By Afshin Majlesi

What it’s like to meet 5000-year-old tree

January 9, 2022 - 17:55

TEHRAN – At the age of almost five millennia, Sarv-e Abarkuh is a solid, tall tree still covering itself with glory, reaching 25 meters in height, 11.5 meters in width of its trunk, and 18 meters in circumference.

Although it doesn’t have the height or size of record-setting redwoods and sequoias standing near California, this Persian cypress has long been a tourist destination in central Iran for those who love to visit one of the oldest living creatures on Earth. It is a real blessing that this being has lived all this time to become a source of enjoyment for modern humans.

The colossal cypress has unique features by which it is distinguished. The tree has worldwide popularity, a magnificent tree that surprises all the visitors with its glory. In addition to local travelers, the cypress has been visited by many scientists and researchers from across the globe as well.

Local legends state that this tree has a puzzling and mysterious soul that is living for thousands of years. In olden Iranian accounts, the origin of this cypress is credited to Japheth, the child of Noah, while others believe Zoroaster, the Iranian prophet, had planted Sarv-e Abarkuh.

From the scientific point of view, the majority of the experts believe that Sarv-e Abarkuh is between 4,000 and 5,000 years old though some others have estimated its existence to reach 8,000 years.

Local legends state that this tree has a puzzling and mysterious soul that is living for thousands of years. When it comes to conservation and protection, it is obvious that naturally, all ancient and historical landmarks need care and protection, just like the case with Sarv-e Abarkuh, and several activities have been done to protect the straight and heavy Cypress.

It is worth mentioning that the tree’s environment has changed these days. For instance, there were loads of pomegranates trees surrounding it in the past. Nowadays, with the expansion of cities and tourist and vehicle traffics, the tree’s territory seems to be in a greater need to be secured.

The cypress enjoys encircling fences. This way, visitors shouldn’t approach or touch it as when the soil hardened due to their footsteps, it won’t have a chance to absorb water, and it will also alter micro-organisms.

Cypresses usually have been the first preferred tree for Iranian gardens. In all the famous Persian gardens, this kind of tree plays a significant role in their design. In ancient Iran, planting a tree had great importance, as it shows in old paintings and monuments such as Achaemenian carvings in Persepolis. Cypress is noticed in many related symbols and old Persian poetry. It can also be seen as a symbol of life and beauty in some Achaemenian sculptures.

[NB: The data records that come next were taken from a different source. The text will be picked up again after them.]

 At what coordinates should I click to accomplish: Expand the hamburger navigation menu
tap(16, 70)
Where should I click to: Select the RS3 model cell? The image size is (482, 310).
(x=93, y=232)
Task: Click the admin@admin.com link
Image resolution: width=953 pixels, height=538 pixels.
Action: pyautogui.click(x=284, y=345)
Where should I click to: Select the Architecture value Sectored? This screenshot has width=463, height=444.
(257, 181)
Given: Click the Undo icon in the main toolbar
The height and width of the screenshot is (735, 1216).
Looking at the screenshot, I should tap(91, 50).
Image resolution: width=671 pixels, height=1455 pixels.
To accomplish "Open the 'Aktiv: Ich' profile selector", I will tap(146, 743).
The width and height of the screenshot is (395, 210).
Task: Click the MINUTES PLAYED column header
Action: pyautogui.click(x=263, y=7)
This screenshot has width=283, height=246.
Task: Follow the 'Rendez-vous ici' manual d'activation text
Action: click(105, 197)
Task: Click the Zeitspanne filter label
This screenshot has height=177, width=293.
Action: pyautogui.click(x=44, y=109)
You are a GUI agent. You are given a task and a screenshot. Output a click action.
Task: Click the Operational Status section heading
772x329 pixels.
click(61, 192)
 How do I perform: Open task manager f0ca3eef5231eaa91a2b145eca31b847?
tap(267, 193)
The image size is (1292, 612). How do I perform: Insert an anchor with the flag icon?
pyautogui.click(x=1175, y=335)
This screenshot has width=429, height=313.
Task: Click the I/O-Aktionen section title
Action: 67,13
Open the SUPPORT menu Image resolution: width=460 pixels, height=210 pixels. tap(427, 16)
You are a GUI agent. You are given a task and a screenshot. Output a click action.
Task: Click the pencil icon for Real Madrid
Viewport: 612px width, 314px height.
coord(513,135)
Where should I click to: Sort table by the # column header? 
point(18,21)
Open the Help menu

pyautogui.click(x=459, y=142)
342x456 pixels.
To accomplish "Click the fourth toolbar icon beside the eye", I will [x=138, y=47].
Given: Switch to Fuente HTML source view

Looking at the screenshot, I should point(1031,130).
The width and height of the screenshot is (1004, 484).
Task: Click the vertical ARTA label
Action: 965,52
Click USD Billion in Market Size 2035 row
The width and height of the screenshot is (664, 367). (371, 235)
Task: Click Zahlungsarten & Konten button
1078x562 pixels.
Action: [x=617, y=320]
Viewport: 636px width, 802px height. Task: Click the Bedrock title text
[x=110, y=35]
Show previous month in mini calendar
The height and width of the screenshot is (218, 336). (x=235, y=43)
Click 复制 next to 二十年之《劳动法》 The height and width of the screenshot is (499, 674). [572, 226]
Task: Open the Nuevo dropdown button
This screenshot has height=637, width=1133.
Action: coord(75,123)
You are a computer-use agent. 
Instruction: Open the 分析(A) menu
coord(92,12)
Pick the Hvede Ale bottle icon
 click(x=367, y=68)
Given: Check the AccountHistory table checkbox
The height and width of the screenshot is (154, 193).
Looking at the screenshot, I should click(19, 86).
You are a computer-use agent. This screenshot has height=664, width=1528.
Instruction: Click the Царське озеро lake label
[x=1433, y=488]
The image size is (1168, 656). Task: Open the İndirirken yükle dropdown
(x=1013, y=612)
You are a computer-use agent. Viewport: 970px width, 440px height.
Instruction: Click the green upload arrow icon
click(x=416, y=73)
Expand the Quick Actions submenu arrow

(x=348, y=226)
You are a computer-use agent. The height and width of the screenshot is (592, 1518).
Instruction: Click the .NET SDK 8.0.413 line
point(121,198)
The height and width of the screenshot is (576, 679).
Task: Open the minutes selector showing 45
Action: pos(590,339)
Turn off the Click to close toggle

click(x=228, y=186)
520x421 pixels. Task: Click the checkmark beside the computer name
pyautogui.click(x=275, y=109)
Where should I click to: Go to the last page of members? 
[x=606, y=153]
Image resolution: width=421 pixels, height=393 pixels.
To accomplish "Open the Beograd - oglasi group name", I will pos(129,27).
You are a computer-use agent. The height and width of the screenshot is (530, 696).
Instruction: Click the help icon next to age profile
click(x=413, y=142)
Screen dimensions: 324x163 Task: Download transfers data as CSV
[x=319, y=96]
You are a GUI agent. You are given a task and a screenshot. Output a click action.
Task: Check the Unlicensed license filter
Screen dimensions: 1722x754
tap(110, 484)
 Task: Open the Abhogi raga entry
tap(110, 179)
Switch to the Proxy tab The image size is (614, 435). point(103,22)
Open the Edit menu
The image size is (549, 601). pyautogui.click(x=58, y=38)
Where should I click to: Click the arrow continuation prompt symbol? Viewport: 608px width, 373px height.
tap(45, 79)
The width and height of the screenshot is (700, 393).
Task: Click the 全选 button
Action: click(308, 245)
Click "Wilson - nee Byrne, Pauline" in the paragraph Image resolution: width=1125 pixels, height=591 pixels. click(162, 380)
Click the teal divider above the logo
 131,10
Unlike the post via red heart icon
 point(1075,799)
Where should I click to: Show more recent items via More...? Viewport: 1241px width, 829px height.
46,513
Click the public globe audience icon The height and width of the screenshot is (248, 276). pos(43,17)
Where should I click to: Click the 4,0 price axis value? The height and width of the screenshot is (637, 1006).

Sarv-e AbarKuh is protected by the Cultural Heritage, Tourism, and Handicrafts Ministry of Iran as a national natural monument. The ministry has long taken some steps, like killing insects, to guarantee that the tree keeps on living for the upcoming years. Some other moves have also been made to protect the tree, including keeping it away from pests and insects harm, checking the issues related to visiting and tourism necessities, natural enclosures around the tree under current conditions to decrease tree’s damage, utilizing a trained workforce to protect this national monument, and providing lightning protection.

The giant Persian cypress is named after its ancient location, the town of Abarkuh in Yazd province. Abarkuh itself is a delightful place to stay located on the once crossroads of the Silk Road and has many excellent houses and antiquity of over 4000 years. While in Abarkuh, one finds countless tourist attractions and peaceful natural sites, by visiting them, travelers may collect much more memories from their adventures.

Yazd is usually referred to as a “don't miss” destination by almost all of its visitors. The city is full of mudbrick houses that are equipped with innovative badgirs (wind catchers), atmospheric alleyways, and many Islamic and Iranian monuments that shape its eye-catching city landscape.

It is a living testimony to the intelligent use of limited available resources in the desert for survival. Water is brought to the city by the qanat system. Each district of the city is built on a qanat and has a communal center. Houses are built with courtyards below ground level, serving underground areas. Wind-catchers, courtyards, and thick earthen walls create a pleasant microclimate.

In conclusion, many believe the amazing life span of the cypress has been credited to favorable conditions of its location which is partially escaped the modernization trends.